Thursday, September 21, 2006

Educate, Agitate, Organize - Remembering Dr. Ambedkar in San Francisco

Educate, Agitate, Organize
Remembering Dr. Ambedkar in San Francisco
A Presentation by Ann Dennehy and Viradhamma - September 20

On Wednesday the San Francisco Buddhist Centre had an evening at their weekly Sangha night celebrating Dr. Ambedkar. This is perhaps the first of a series of such events around the FWBO/TBMSG commemorating the anniversary of Ambedkar’s conversion to Buddhism in October 1956. Ann Dennehy has sent this report from San Francisco:

I was very inspired by Bhante’s book, which I read a few years ago, and was amazed at how few people had ever heard of this tremendous man, his accomplishments, and his connection to us through Buddhism.

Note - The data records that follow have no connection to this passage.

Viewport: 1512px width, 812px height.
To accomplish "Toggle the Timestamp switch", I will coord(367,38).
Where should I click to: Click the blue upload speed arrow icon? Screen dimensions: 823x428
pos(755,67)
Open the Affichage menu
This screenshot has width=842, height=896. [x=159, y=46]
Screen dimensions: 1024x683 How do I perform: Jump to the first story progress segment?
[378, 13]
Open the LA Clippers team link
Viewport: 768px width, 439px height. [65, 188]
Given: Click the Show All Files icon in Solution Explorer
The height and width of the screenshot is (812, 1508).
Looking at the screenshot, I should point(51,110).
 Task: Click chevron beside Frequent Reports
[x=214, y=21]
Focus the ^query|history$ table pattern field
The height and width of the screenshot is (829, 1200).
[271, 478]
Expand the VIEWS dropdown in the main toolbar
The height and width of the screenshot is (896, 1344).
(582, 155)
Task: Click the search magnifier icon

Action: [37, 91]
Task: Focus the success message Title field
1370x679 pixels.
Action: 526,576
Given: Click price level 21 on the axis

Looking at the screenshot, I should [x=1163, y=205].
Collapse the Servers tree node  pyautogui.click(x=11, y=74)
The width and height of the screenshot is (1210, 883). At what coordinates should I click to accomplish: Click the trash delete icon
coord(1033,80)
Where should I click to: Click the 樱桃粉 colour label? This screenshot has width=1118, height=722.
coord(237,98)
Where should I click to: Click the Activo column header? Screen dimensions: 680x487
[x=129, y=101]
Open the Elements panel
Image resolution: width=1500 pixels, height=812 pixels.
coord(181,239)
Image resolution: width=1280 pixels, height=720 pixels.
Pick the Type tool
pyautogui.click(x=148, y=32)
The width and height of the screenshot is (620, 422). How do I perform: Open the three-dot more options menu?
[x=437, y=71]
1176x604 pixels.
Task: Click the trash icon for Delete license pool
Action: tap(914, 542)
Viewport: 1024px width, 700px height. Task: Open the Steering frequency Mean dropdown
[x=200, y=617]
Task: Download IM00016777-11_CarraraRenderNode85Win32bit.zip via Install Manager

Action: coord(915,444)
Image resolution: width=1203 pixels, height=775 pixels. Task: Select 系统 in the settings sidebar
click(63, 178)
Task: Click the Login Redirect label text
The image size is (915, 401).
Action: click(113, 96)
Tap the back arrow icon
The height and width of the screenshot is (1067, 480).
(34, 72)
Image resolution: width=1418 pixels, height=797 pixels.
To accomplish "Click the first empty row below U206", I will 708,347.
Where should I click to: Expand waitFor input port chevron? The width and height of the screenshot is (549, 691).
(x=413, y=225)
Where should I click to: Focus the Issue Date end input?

So, as the October anniversary of the Great Mass Conversion approaches (October 14th), Viradhamma and I decided to lead an evening sharing stories about Dr. Ambedkar and his legacy.

We began the evening with a meditation around a beautiful, simple shrine Megan Curran had created with Dr. Ambedkar in mind. After a short tea break and equipment set-up we began our presentation. I spoke first, drawing mostly from Bhante’s book Ambedkar and Buddhism’ and taped lectures and from Christopher Queen’s article in a 1993 ‘Tricycle’. My presentation was in six parts:

1. An overview of Dr. Ambedkar
2. Untouchability and the Caste System
3. Dr. Ambedkar's Personal History/Vision for a New Society
4. The Indian Independence Movement- Political and Social Change in India
5. Why Buddhism?
6. The Great Mass Conversion - 400,000 people

At various points in the presentation I had other members of the Sangha read quotes from and about Dr. Ambedkar, so it felt like Dr. Ambedkar’s message was all around us.

The second part of the presentation was Viradhamma and his slides from his trip to India last year. As he spoke he said how this journey had changed his life. His passion and excitement were contagious. The pictures he had, mostly of people he had met, made the evening very personal. It gave a human face to the Dalit community, the Buddhist Sangha in India, and Ambedkar’s tremendous influence. It was inspiring to hear from Viradhamma, through his photos and his stories how much respect and admiration the Dalits have for Dr. Ambedkar, and how his call to ‘educate, agitate, organize’ continues to echo throughout India, and across continents to us here in California.